What happens if my version of events/what happened on the day is different to your client? - All disputed versions of events are further investigated with the client concerned, the Police if involved and all supporting evidence is reviewed again. Where a defence has any merit the claim is unlikely to proceed. Where a defence has no merit the claim is likely to continue. If there can be no resolution between the parties over the version of events, then the matter may be resolved in Court.
This was a mistaken oversight on my part, I did not intend to steal - It will be noted on the case that you state the incident was a “genuine mistake.” It is vital that you provide your version of events. The matter will be further investigated and evidence reviewed against your account. Consideration may be given as to what the “average person” would do in the same circumstances and these may be compared to your actions. Each case turns on its own merits and evidence. Where a defence has any merit the claim is unlikely to proceed. It may still be that your actions caused a loss to the business as your actions reasonably led loss prevention personnel to believe that you intended to leave the store without paying.
It is not proportionate to pursue unemployed shoppers for unjustified sums for a single incident of attempted theft of trivial value. -Being unemployed is no defence to attempting to steal. No business can survive indefinitely if everyone stole, even if the values of the thefts are low.
I paid for the goods at the time - If you paid for the goods or made a charity donation as a result of Police involvement, Restorative Justice or a Community Resolution, this has no effect upon the civil claim. If you were permitted by the store to pay for the goods at the time of the incident, depending upon the circumstances, this may be a defence.
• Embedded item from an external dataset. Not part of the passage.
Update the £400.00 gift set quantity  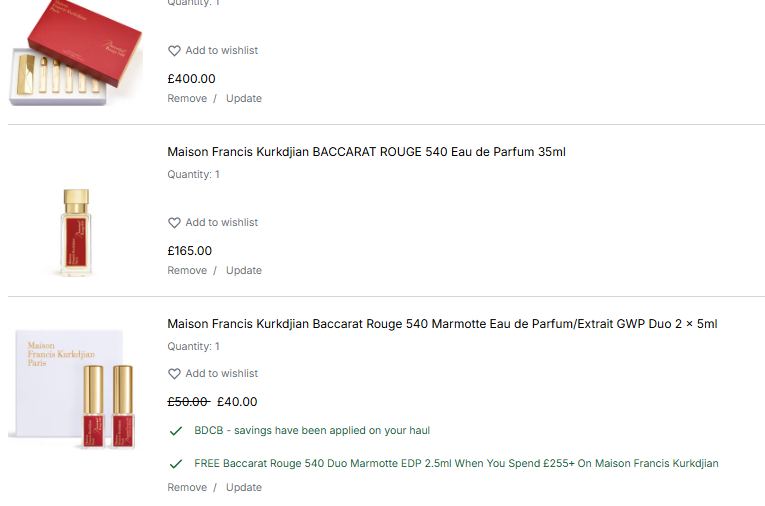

You must advise us how it came about that the goods were paid for, to whom paid, plus copy of receipt if still in your possession, so that this can be investigated further.
I offered to pay for the goods at the time, its not right to charge me so much now - Once anybody is observed removing goods without paying for them, and where our client believes that this is intentional, payment for the goods thereafter cannot be accepted. Our client seeks to deter such wrongful acts. We are sure you will appreciate that if you were simply allowed to pay for the goods after your actions were discovered, there would be no deterrent to you returning to repeat your actions.
Why is such action being taken against me, it’s not fair everything was recovered so there is no loss - Crimes are expensive for businesses to be left to stand all the costs. There is a mistaken belief that just because the goods are recovered there is no cost to the business. Security measures are only a business cost because people steal. Further, there should be an ownership for your actions and a willingness to make some reparation if you are genuinely remorseful. Businesses use civil recovery to deter from further incidents of theft and fraud by your acceptance of responsibility for your actions.
If I pay for the damaged item, will I be entitled to it? – No. The act of dishonesty does not then give you any rights to the goods.
The goods I returned to your client were expensive/worth more than the goods I took I want them back - The value you purport the items to be worth cannot be evidenced. In any event, you relinquished all ownership and rights to the goods when you voluntarily offered them to our client, in the course of the fraudulent refund transactions.
The store/guard told me the amount I would have to pay be would only be £x amount, you can’t charge more – If any amount was mentioned, it has no bearing as it is only when the claim is assessed that the claim amount becomes known. Our letter details the amount our client wishes to claim from you.
I don’t think the amount claimed is reasonable - Whilst you may feel the amount claimed is not, “reasonable,” it nonetheless is considerably lower than the actual losses the business has incurred. You are perfectly entitled to make a counter offer for the business to consider.
I switched labels on two identical products and paid for it – why do you say there is a loss? - If the items were identical in every way, size, colour, brand, you should have taken both products to the checkout to have the matter dealt with. If there was any variation between the products such as colour or size difference, then the products were not in fact identical. If you allocated a price ticket of a lower value to an item of our client’s stock, you had no authority to do this. Where this is done, liability is held by the person interfering with the price-tag and not with a cashier that fails to spot the issue. If you had any queries in relation to the price you could have easily spoken to a member of staff, rather than taking matters into your own hands.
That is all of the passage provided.